We look forward to the Government’s response to the report and to collaborating to secure the future of tertiary education in Australia. If we are to have the world-class university system we need, we must recognise the cost of teaching, learning and research and invest in it.    

Griffith University’s Steven Hodge on the familiar ring of skills

The Australian Universities Accord makes over 700 references to the concept of ‘tertiary’ education, a notion that signifies an interconnected system of higher and vocational education that was envisaged 16 years ago in the Bradley Review (2008). Although the Accord process was about developing a long-term plan for higher education in Australia, the Review Panel acknowledged challenges that would require all educational sectors to work together, including higher education and vocational education and training (VET). That is why the framing of the report is often in terms of ‘tertiary education’, recognising higher education and VET as ‘2 important parts of the same system, each bringing different strengths’ (p. 1). 

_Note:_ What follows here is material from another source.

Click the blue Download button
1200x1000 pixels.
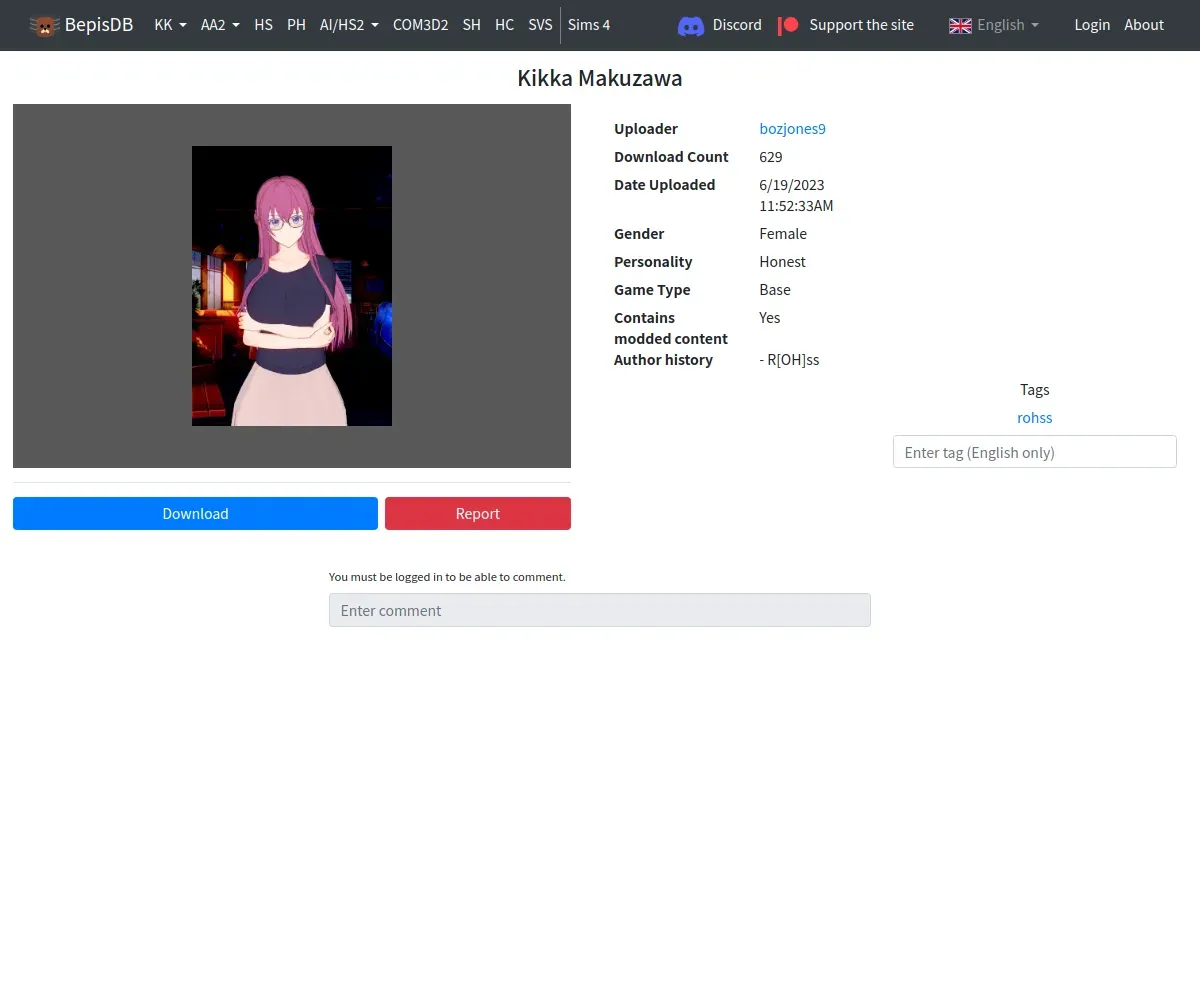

Observers of VET policy will find much of interest in the Accord document, although some of the suggestions have a familiar ring. At multiple points in the document there are calls for better pathways between VET and higher education. One would expect that moving between the two kinds of tertiary provision would be straightforward, and that providers would do all they can to facilitate such movement. While there are some excellent examples of seamless transition between VET and higher education studies, there are too many situations where students face frustrating barriers. The Accord document calls for this situation to be addressed, although fundamental change would be required to fully overcome it. 

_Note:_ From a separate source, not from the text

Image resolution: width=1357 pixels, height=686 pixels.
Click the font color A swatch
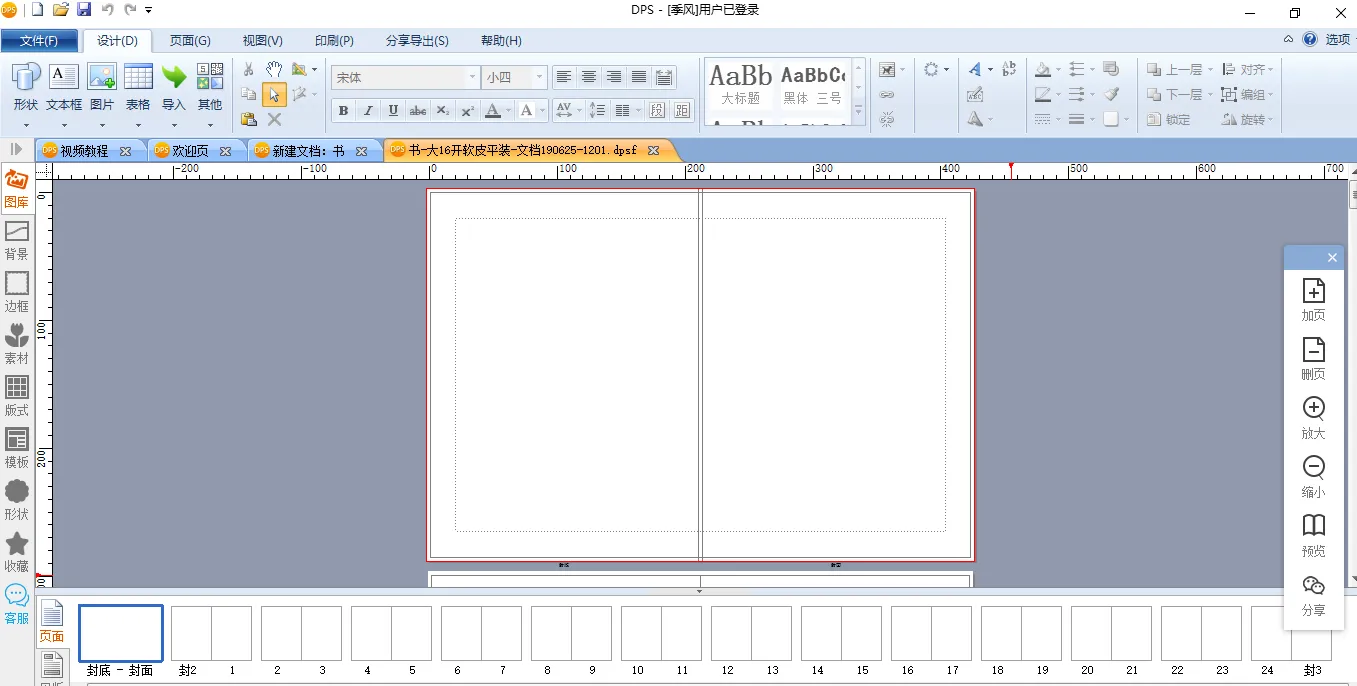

For VET observers a striking feature of the Accord document is the prevalence the language of ‘skills’ throughout. For those who research VET skills talk is so common it is no longer noticed, so to see it assume such importance in this context is interesting. Higher education has always had a vocational purpose. Whether preparation for professions or disciplinary scholarship and research, higher education is vocational through and through. A concern is that the intent of the document is to eventually foist a narrow conception of skills upon higher education. That approach has not always worked well in VET, where the call now is to embrace richer approaches to expressing skill standards. 

Indeed, one of the most promising ideas in the document from a VET perspective is that of TAFEs being allowed to self-accredit in the VET space, at least in higher VET qualifications (Diploma level and above). What this recommendation amounts to is freeing providers from the limitations of centrally defined competency standards and giving them scope to directly address the needs of employers, communities and students. This is a revolutionary proposal in the context of VET. So long as both sides of the tertiary sector can be allowed to innovate like this, then the system should be well-placed to address the changing skill and knowledge needs of the future. While it makes sense for industry to articulate standards for its occupations, great care should be taken to express these in a way that fosters – not constrains – curricular innovation on the part of tertiary education providers.